Frankia torreyi sp. nov., the first actinobacterium of the genus Frankia Brunchorst 1886, 174AL isolated in axenic culture.

Strain CpI1T was, in 1978, the first isolate of the genus Frankia to be obtained from Comptonia peregrina root nodules. In this study, a polyphasic approach was performed to identify the taxonomic position of strain CpI1T among the members of the genus Frankia. The strain contains meso-diaminopimelic acid as the diagnostic diamino acid and galactose, glucose, mannose, rhamnose, ribose and xylose as cell wall sugars. The polar lipids were found to consist of phosphatidylinositol, diphosphatidylglycerol, glycophospholipids, phosphatidylglycerol, an aminophospholipid and unidentified phospholipids and lipids. The predominant menaquinone was identified as MK-9 (H8), while the major fatty acid are iso-C16:0 and C17:1ω 8c.
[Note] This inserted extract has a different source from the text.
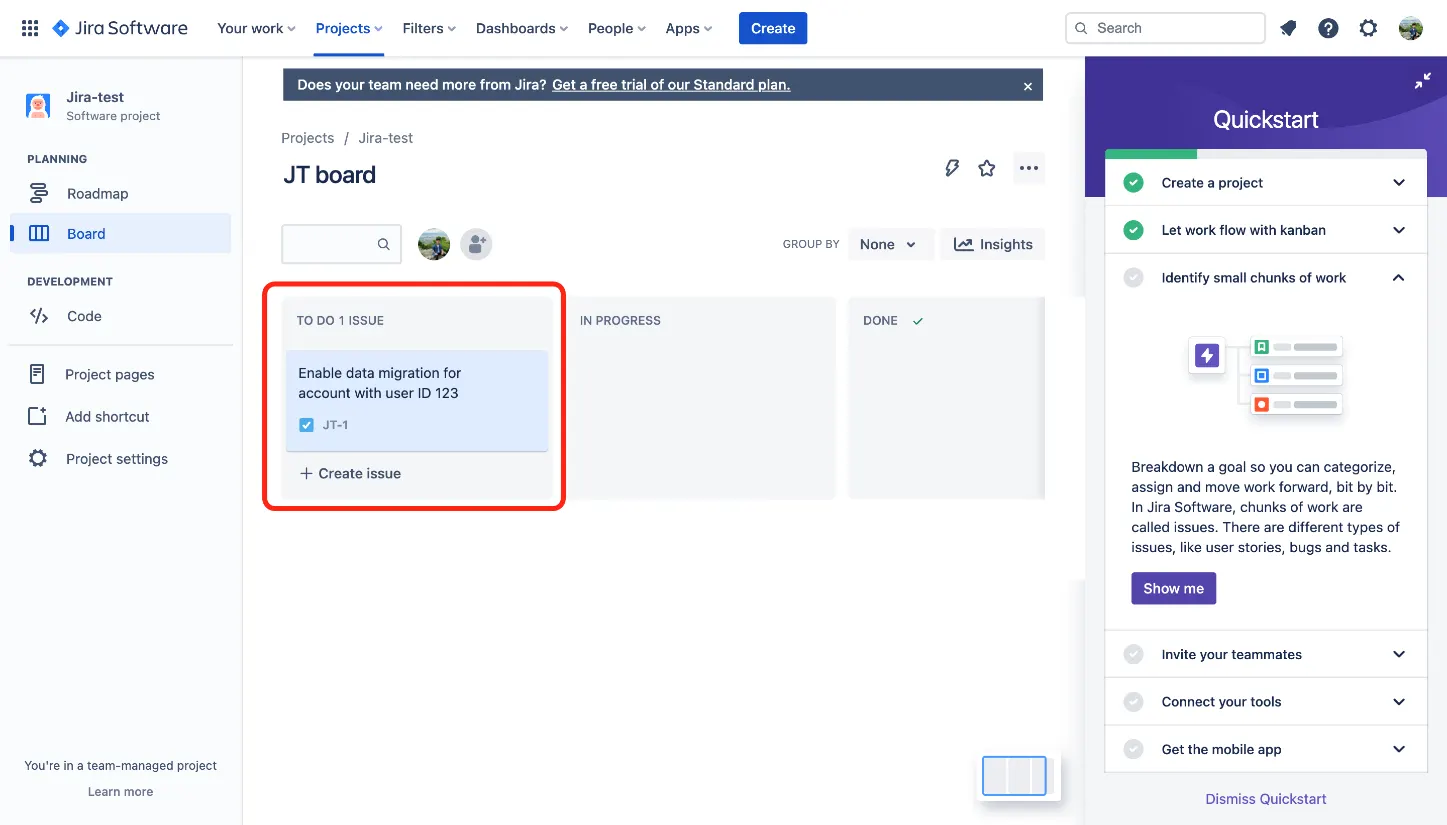Open the app switcher grid icon
Image resolution: width=1447 pixels, height=825 pixels.
[x=30, y=28]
The 16S rRNA gene sequence identity varies from 97.4 to 99.6% with the type strains of currently described Frankia species. Phylogenetic analyses based on 16S rRNA gene sequences and multi-locus sequence analysis (MLSA) using atp1, ftsZ, dnaK, gyrA and secA gene sequences showed that strain CpI1T is closely related to Frankia alni ACN14aT. The genome size of strain CpI1T is 7.6 Mb with a digital DNA G+C content of 72.4%. Digital DNA:DNA hybridization (values between strain CpI1T and its close phylogenetic relative F. alni ACN14aT was 44.1%, well below the threshold of 70% for distinguishing between bacterial genomic species. Based on the phenotypic, phylogenetic and genomic data, strain CpI1T (= DSM44263T = CECT9035T) warrants classification as the type strain of a novel species, for which the name Frankia torreyi sp. nov. is proposed.